Goal of the exercise: Retype, word for word, each line between the lines holding "Task: Click the" and "Task: Select Envelopes from the sidebar", inclusive, and leave the rest of the data alone.

Material provided:
::::

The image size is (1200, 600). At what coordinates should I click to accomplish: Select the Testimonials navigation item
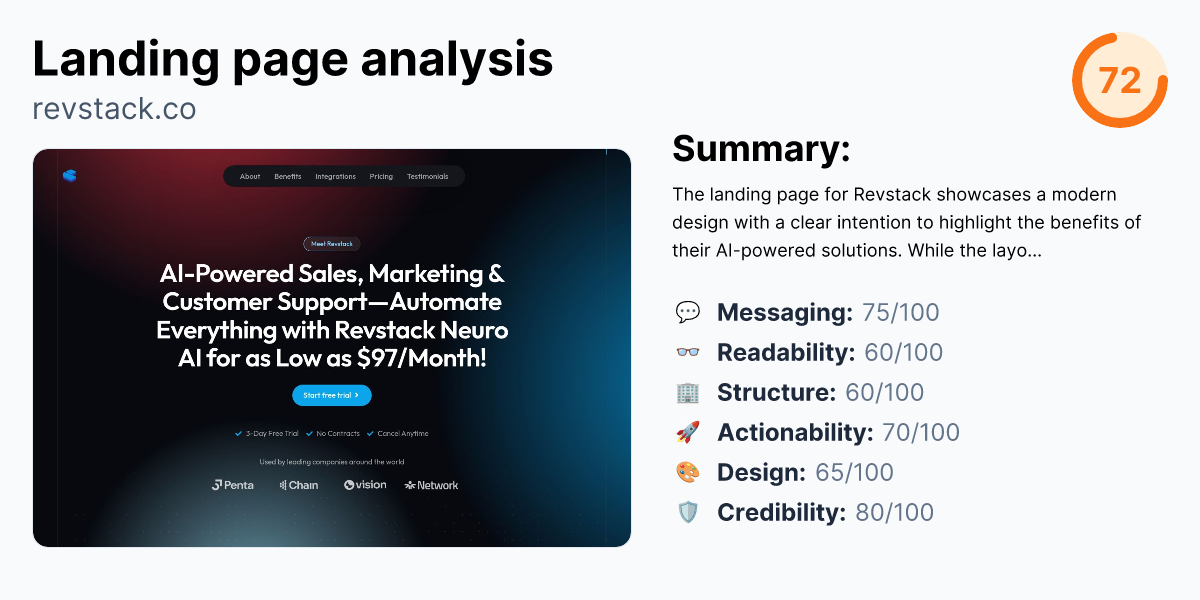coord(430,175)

::::

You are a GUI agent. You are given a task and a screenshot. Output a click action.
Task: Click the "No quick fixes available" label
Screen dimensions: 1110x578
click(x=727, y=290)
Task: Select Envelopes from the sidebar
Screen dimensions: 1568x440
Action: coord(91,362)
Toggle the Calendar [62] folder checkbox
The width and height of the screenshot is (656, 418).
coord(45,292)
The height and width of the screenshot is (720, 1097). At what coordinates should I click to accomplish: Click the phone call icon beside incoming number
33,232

::::

Answer section:
Task: Click the "No quick fixes available" label
Screen dimensions: 1110x578
click(x=727, y=290)
Task: Select Envelopes from the sidebar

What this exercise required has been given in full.